President Donald Trump had them – then he didn’t.
Speaking to an appreciative crowd in Michigan last weekend, Trump got thunderous ovations for his repeated pledge to protect U.S. jobs. Then, turning to agriculture, he declared, “We have to let people come in. They’re going to be guest workers, they’re going to work on your farms.”
The adoring audience went limp. The cheers faded amid confusion.
Touting H-2B visas (for unskilled non-farm workers) when he meant to say H-2A visas (agricultural workers), Trump muddied the U.S. labor picture and threatened to throw more Americans under the migrant-worker bus.
Though H-2A visas are up 20 percent from a year ago, ag industry lobbyists demand still more cheap farm hands. Now the administration appears ready to double down on a system that’s already crassly manipulated.

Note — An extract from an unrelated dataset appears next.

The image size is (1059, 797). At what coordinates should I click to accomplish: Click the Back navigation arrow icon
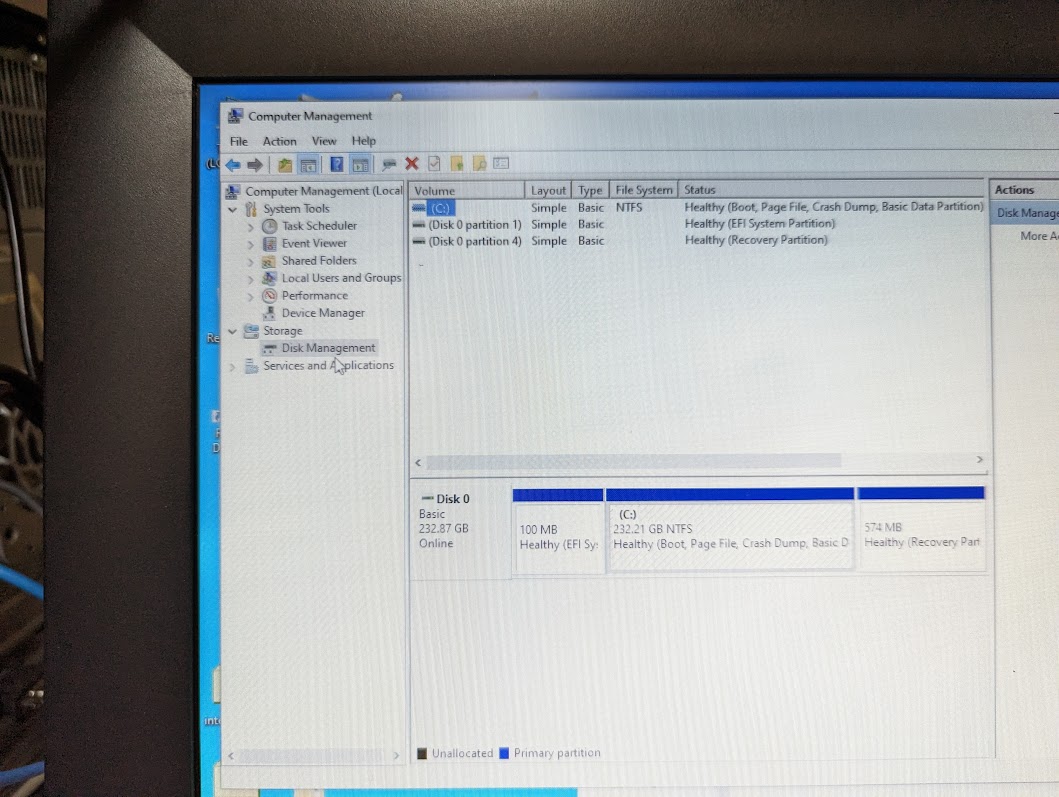[x=231, y=163]
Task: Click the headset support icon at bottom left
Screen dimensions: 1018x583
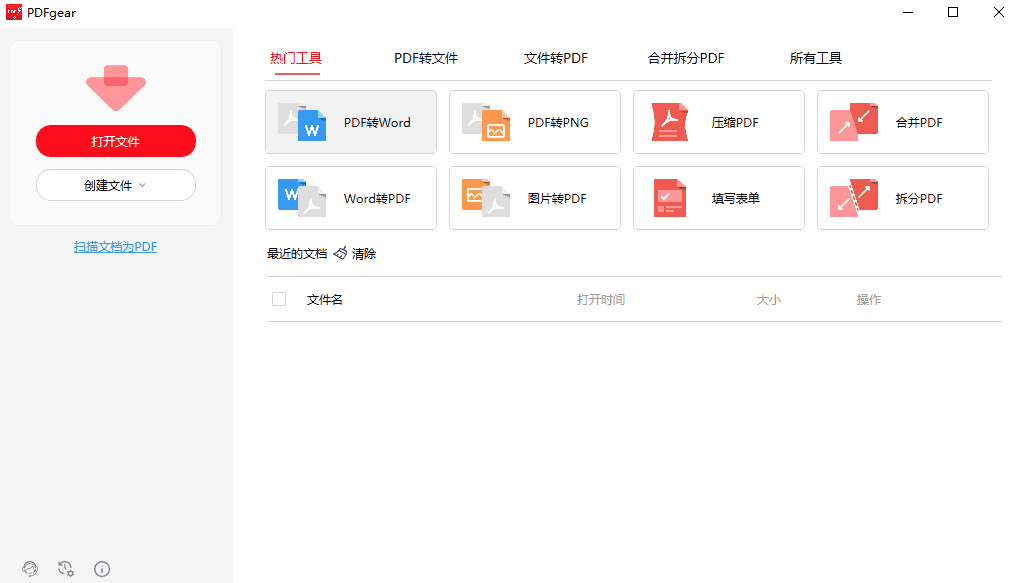Action: (x=30, y=569)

The H-2A program ostensibly requires the Department of Labor to certify that “employment of H-2A aliens will not adversely affect the wages and working conditions of similarly employed U.S. workers.” Yet the ag industry can and does hire H-2A migrants because it’s cheaper than offering competitive wages to Americans.
For starters, employers reap a 7.65 percent discount because payroll taxes are waived for foreign workers. Larger savings come from the payroll itself. Unburdened by having to negotiate wages with American workers, farms use H-2A’s exclusive provisions to shackle laborers.

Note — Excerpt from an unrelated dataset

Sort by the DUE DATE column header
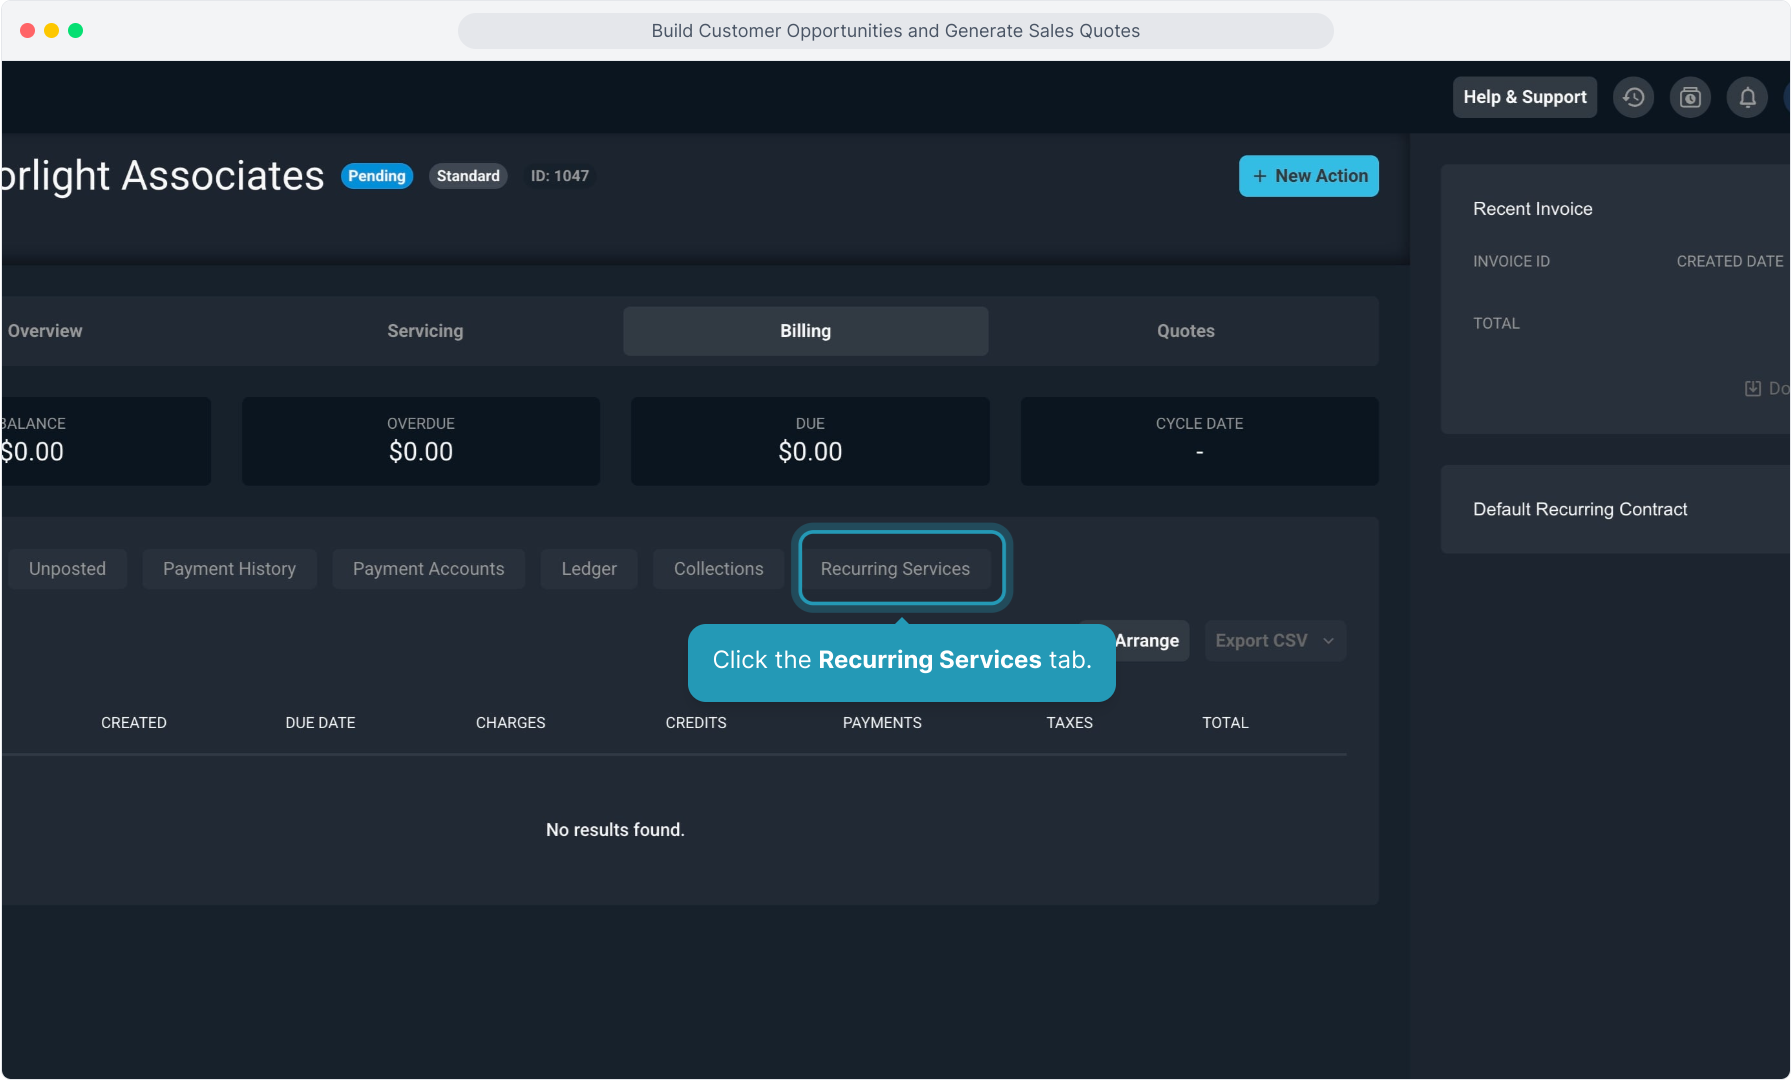The image size is (1792, 1080). point(320,723)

Not surprisingly, abuses, including inhumane working conditions, crop up perennially. Little wonder that bottom-feeding operations say they can’t find U.S. workers.
In fact, millions of unskilled and low-skilled American citizens are either unemployed or underemployed. Among rural Americans who are working, wages are flat or falling, due in part to the ever-growing influx of foreign labor sponsored by Washington and the Big Ag lobby.

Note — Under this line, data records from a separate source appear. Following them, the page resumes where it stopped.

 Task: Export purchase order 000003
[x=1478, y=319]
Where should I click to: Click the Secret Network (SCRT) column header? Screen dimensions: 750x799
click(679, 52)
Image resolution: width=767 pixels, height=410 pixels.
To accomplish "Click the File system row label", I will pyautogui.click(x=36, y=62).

By offering better pay and humane working conditions, U.S. farm operators wouldn’t have to import tens of thousands of laborers – and the consumer costs would be negligible.
If prices for produce were raised by a penny or two per pound –- and the increase went to the people who did the harvesting – wages could rise by 20 percent or more.
That virtuous cycle would make farm work great again.